▶ **Problem**
Write out exactly the lines from the first line of the records below through the line that contains "Given: Like JamesTheGoo's", and stop there.
=== Records for processing ===
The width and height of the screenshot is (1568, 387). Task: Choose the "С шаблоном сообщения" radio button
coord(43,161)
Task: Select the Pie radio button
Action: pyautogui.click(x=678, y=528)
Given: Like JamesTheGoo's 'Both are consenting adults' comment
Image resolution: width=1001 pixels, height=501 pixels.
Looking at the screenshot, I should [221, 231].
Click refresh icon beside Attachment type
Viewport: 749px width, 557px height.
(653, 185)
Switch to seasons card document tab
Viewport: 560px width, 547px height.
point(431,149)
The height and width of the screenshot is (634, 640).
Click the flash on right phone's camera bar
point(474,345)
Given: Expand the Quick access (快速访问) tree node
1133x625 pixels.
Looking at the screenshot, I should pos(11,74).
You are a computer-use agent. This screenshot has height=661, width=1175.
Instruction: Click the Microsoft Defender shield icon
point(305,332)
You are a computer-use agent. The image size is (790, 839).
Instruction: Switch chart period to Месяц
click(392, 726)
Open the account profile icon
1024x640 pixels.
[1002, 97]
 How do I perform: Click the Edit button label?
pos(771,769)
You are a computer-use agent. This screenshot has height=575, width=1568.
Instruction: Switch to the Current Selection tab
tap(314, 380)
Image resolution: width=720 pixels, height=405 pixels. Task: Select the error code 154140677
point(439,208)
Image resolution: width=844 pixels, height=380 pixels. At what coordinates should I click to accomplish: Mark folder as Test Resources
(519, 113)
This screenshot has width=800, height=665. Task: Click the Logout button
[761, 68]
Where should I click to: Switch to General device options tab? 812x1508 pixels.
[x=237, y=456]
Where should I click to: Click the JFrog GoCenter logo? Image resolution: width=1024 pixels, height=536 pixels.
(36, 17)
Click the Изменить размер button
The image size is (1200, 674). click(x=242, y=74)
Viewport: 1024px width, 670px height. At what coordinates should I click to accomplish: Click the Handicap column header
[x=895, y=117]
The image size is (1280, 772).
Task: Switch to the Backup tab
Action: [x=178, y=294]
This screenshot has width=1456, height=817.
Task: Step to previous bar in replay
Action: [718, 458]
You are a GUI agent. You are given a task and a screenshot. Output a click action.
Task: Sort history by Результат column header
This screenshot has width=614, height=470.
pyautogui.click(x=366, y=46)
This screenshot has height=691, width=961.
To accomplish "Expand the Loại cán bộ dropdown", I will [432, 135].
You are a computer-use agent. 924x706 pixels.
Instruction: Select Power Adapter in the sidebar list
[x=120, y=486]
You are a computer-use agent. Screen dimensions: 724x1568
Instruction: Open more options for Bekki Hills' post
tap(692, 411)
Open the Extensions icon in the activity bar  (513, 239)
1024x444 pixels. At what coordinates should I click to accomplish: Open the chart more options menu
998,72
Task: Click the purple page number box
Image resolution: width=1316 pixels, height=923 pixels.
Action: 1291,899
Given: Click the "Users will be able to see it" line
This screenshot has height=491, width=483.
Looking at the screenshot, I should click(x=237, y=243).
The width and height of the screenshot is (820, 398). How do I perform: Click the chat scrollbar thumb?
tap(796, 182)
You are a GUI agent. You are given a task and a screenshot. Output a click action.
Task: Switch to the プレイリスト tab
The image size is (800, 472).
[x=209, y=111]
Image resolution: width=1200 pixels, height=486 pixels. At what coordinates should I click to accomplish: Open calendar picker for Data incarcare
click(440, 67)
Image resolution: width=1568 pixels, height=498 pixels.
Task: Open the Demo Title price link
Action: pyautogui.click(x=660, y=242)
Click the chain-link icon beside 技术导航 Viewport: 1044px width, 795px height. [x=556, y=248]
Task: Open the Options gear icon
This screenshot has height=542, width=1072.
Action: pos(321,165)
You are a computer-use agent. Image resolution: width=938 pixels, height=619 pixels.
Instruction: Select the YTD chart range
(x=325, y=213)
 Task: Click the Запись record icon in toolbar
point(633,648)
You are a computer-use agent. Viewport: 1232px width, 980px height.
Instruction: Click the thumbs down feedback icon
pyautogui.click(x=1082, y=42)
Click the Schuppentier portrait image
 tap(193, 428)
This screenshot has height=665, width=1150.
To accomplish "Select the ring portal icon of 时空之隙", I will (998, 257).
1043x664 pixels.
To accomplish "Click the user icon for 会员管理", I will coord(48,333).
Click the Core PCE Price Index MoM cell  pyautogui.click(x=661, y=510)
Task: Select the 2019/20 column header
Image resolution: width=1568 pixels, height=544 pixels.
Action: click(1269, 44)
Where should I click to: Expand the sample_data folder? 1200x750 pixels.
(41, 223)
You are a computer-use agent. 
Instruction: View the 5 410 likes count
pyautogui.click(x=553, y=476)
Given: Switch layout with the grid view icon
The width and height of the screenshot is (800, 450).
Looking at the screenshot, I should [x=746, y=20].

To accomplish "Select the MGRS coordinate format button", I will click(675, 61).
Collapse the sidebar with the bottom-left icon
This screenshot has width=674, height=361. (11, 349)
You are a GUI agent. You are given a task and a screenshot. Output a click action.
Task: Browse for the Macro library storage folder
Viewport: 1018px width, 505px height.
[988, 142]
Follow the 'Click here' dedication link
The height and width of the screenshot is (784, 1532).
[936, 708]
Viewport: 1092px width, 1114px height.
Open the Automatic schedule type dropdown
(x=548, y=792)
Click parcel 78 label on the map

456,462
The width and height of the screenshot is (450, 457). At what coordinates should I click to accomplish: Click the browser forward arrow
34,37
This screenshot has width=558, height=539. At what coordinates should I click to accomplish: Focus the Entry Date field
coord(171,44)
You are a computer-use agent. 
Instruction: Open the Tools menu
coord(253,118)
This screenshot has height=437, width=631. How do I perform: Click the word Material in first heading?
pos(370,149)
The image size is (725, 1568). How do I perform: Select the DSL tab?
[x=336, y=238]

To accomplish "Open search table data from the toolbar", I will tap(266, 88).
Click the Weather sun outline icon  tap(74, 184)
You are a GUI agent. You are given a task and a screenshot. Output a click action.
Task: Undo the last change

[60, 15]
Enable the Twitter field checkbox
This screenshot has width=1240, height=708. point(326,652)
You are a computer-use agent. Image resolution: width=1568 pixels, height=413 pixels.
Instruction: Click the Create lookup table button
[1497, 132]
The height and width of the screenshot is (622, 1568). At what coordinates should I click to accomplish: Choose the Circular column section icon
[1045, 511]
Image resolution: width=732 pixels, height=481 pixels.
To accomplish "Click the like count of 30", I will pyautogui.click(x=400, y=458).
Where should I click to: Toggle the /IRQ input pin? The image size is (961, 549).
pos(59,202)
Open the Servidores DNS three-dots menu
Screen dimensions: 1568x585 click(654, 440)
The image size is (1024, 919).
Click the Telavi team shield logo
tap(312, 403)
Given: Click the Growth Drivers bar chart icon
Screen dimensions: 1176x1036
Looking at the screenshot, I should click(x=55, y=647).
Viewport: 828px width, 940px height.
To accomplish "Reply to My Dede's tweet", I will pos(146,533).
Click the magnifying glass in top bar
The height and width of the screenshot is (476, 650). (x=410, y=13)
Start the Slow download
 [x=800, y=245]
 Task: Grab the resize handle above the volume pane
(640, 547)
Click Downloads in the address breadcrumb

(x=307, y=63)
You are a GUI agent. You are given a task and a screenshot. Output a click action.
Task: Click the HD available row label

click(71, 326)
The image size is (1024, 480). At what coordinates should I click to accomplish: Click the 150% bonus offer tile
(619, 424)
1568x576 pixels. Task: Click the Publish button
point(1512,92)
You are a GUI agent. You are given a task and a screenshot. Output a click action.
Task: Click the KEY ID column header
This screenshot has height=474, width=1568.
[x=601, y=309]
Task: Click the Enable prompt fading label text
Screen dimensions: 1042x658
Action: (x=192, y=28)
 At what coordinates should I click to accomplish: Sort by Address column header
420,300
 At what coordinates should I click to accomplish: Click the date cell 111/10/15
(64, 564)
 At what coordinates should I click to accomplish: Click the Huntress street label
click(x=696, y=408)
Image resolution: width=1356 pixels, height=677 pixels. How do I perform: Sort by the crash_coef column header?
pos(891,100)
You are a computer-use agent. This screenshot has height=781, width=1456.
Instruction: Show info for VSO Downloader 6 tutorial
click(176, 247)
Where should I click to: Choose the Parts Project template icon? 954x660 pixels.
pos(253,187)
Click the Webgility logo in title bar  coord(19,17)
===
▶ **Final answer**
The width and height of the screenshot is (1568, 387). Task: Choose the "С шаблоном сообщения" radio button
coord(43,161)
Task: Select the Pie radio button
Action: pyautogui.click(x=678, y=528)
Given: Like JamesTheGoo's 'Both are consenting adults' comment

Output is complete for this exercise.